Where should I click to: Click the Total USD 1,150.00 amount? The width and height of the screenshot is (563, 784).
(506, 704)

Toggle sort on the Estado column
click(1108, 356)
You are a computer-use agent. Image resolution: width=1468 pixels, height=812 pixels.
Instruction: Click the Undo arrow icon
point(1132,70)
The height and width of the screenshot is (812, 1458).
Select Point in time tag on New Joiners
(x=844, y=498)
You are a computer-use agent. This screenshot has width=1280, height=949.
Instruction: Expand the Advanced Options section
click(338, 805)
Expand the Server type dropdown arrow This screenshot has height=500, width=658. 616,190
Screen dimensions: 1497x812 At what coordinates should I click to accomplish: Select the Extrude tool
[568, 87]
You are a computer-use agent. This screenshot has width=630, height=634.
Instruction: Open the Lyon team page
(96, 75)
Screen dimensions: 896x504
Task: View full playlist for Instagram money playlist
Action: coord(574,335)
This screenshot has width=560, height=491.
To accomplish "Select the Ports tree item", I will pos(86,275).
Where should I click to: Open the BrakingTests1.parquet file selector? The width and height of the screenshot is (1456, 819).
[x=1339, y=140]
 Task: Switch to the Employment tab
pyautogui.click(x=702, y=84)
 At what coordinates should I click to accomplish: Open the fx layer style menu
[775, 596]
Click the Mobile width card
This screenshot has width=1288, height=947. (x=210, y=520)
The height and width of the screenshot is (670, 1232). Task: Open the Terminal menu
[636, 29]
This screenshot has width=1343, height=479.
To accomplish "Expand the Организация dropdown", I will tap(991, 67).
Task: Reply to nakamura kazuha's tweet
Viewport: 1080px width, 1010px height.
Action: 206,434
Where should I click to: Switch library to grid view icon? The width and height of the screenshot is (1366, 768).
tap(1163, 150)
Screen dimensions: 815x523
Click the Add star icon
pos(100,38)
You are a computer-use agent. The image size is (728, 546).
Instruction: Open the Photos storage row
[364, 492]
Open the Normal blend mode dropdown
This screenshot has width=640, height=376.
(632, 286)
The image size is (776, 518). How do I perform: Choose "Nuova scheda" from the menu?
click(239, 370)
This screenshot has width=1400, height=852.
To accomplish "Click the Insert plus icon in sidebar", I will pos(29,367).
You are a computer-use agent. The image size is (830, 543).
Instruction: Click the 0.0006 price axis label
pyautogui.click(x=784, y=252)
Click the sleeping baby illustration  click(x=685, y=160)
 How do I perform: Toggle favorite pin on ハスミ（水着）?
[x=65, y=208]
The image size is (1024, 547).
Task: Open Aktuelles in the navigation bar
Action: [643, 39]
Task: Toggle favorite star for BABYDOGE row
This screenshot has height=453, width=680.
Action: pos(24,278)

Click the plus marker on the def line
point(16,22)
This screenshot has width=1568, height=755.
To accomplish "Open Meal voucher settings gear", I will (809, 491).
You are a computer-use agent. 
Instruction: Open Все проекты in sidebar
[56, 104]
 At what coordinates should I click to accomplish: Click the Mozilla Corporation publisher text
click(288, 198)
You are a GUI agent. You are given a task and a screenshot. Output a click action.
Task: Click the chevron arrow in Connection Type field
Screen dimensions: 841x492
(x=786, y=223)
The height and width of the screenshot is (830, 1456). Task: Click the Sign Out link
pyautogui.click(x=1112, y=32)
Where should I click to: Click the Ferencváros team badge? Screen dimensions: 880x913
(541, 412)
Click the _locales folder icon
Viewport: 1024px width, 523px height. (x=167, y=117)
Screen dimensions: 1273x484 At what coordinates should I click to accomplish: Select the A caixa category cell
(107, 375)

※

- [Exercise directions] Convert the records above into a JSON array of strings, one string per line, with blank lines omitted.

- [Result of this exercise]
[
  "Where should I click to: Click the Total USD 1,150.00 amount? The width and height of the screenshot is (563, 784).",
  "(506, 704)",
  "Toggle sort on the Estado column",
  "click(1108, 356)",
  "You are a computer-use agent. Image resolution: width=1468 pixels, height=812 pixels.",
  "Instruction: Click the Undo arrow icon",
  "point(1132,70)",
  "The height and width of the screenshot is (812, 1458).",
  "Select Point in time tag on New Joiners",
  "(x=844, y=498)",
  "You are a computer-use agent. This screenshot has width=1280, height=949.",
  "Instruction: Expand the Advanced Options section",
  "click(338, 805)",
  "Expand the Server type dropdown arrow This screenshot has height=500, width=658. 616,190",
  "Screen dimensions: 1497x812 At what coordinates should I click to accomplish: Select the Extrude tool",
  "[568, 87]",
  "You are a computer-use agent. This screenshot has width=630, height=634.",
  "Instruction: Open the Lyon team page",
  "(96, 75)",
  "Screen dimensions: 896x504",
  "Task: View full playlist for Instagram money playlist",
  "Action: coord(574,335)",
  "This screenshot has width=560, height=491.",
  "To accomplish \"Select the Ports tree item\", I will pos(86,275).",
  "Where should I click to: Open the BrakingTests1.parquet file selector? The width and height of the screenshot is (1456, 819).",
  "[x=1339, y=140]",
  " Task: Switch to the Employment tab",
  "pyautogui.click(x=702, y=84)",
  " At what coordinates should I click to accomplish: Open the fx layer style menu",
  "[775, 596]",
  "Click the Mobile width card",
  "This screenshot has width=1288, height=947. (x=210, y=520)",
  "The height and width of the screenshot is (670, 1232). Task: Open the Terminal menu",
  "[636, 29]",
  "This screenshot has width=1343, height=479.",
  "To accomplish \"Expand the Организация dropdown\", I will tap(991, 67).",
  "Task: Reply to nakamura kazuha's tweet",
  "Viewport: 1080px width, 1010px height.",
  "Action: 206,434",
  "Where should I click to: Switch library to grid view icon? The width and height of the screenshot is (1366, 768).",
  "tap(1163, 150)",
  "Screen dimensions: 815x523",
  "Click the Add star icon",
  "pos(100,38)",
  "You are a computer-use agent. The image size is (728, 546).",
  "Instruction: Open the Photos storage row",
  "[364, 492]",
  "Open the Normal blend mode dropdown",
  "This screenshot has width=640, height=376.",
  "(632, 286)",
  "The image size is (776, 518). How do I perform: Choose \"Nuova scheda\" from the menu?",
  "click(239, 370)",
  "This screenshot has width=1400, height=852.",
  "To accomplish \"Click the Insert plus icon in sidebar\", I will pos(29,367).",
  "You are a computer-use agent. The image size is (830, 543).",
  "Instruction: Click the 0.0006 price axis label",
  "pyautogui.click(x=784, y=252)",
  "Click the sleeping baby illustration  click(x=685, y=160)",
  " How do I perform: Toggle favorite pin on ハスミ（水着）?",
  "[x=65, y=208]",
  "The image size is (1024, 547).",
  "Task: Open Aktuelles in the navigation bar",
  "Action: [643, 39]",
  "Task: Toggle favorite star for BABYDOGE row",
  "This screenshot has height=453, width=680.",
  "Action: pos(24,278)",
  "Click the plus marker on the def line",
  "point(16,22)",
  "This screenshot has width=1568, height=755.",
  "To accomplish \"Open Meal voucher settings gear\", I will (809, 491).",
  "You are a computer-use agent. ",
  "Instruction: Open Все проекты in sidebar",
  "[56, 104]",
  " At what coordinates should I click to accomplish: Click the Mozilla Corporation publisher text",
  "click(288, 198)",
  "You are a GUI agent. You are given a task and a screenshot. Output a click action.",
  "Task: Click the chevron arrow in Connection Type field",
  "Screen dimensions: 841x492",
  "(x=786, y=223)",
  "The height and width of the screenshot is (830, 1456). Task: Click the Sign Out link",
  "pyautogui.click(x=1112, y=32)",
  "Where should I click to: Click the Ferencváros team badge? Screen dimensions: 880x913",
  "(541, 412)",
  "Click the _locales folder icon",
  "Viewport: 1024px width, 523px height. (x=167, y=117)",
  "Screen dimensions: 1273x484 At what coordinates should I click to accomplish: Select the A caixa category cell",
  "(107, 375)"
]